== Document passage
3 Praise be to the God and Father of our Lord Jesus Christ, who has blessed us in the heavenly realms with every spiritual blessing in Christ. 4 For he chose us in him before the creation of the world to be holy and blameless in his sight. In love 5 he[b] predestined us for adoption to sonship[c] through Jesus Christ, in accordance with his pleasure and will— 6 to the praise of his glorious grace, which he has freely given us in the One he loves. 7 In him we have redemption through his blood, the forgiveness of sins, in accordance with the riches of God’s grace 8 that he lavished on us. With all wisdom and understanding, 9 he[d] made known to us the mystery of his will according to his good pleasure, which he purposed in Christ, 10 to be put into effect when the times reach their fulfillment—to bring unity to all things in heaven and on earth under Christ.
====
Assigned task: In the passage about spiritual blessings in Christ, when does it say he chose us?
== Material provided
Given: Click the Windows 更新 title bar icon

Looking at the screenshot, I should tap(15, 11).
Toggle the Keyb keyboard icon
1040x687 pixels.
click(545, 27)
====
== Material provided
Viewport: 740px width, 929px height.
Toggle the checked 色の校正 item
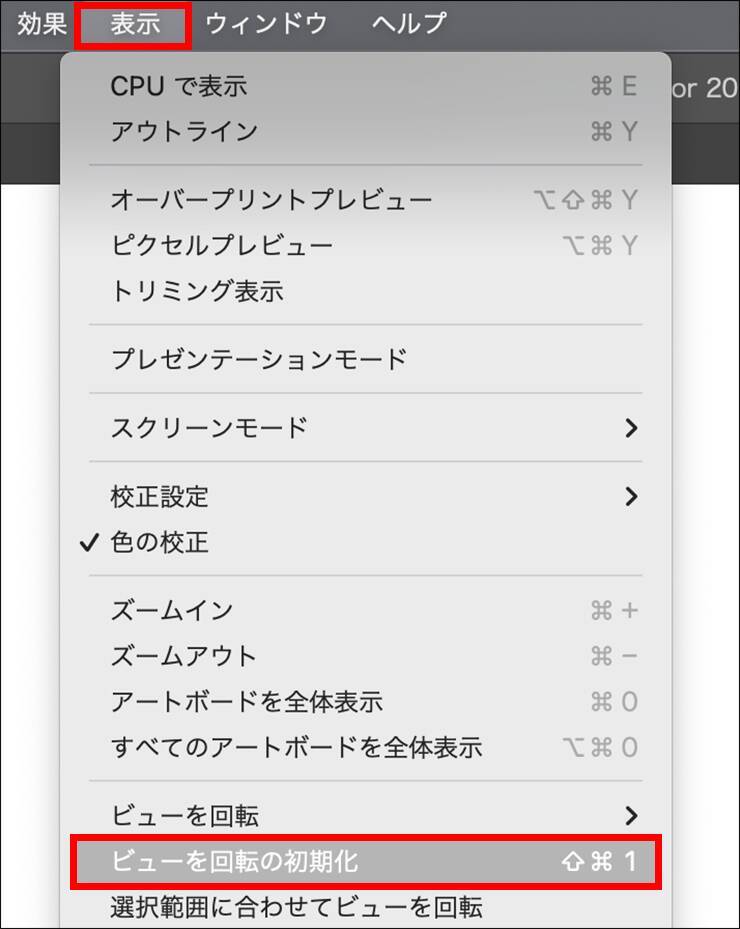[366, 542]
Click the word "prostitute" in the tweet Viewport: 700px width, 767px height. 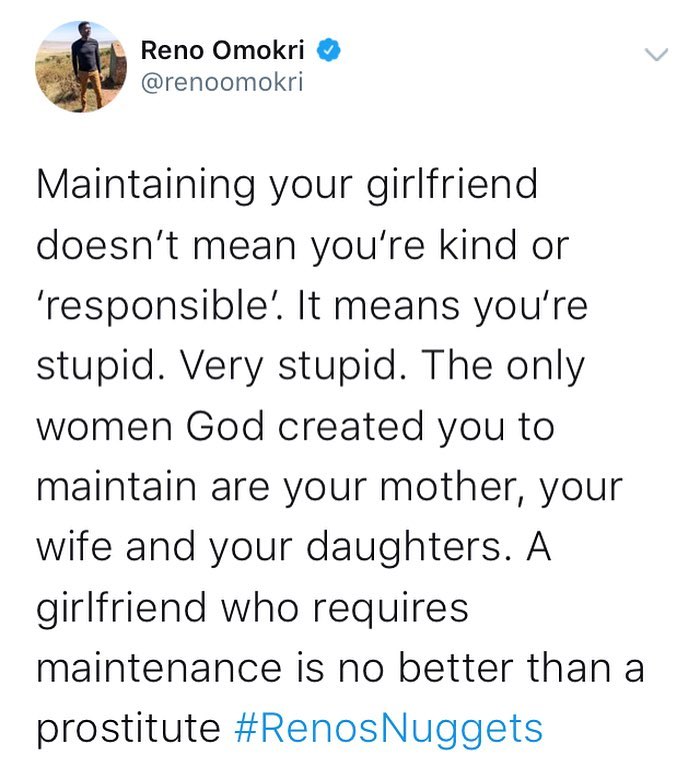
====
Solution for this problem: Before the creation of the world.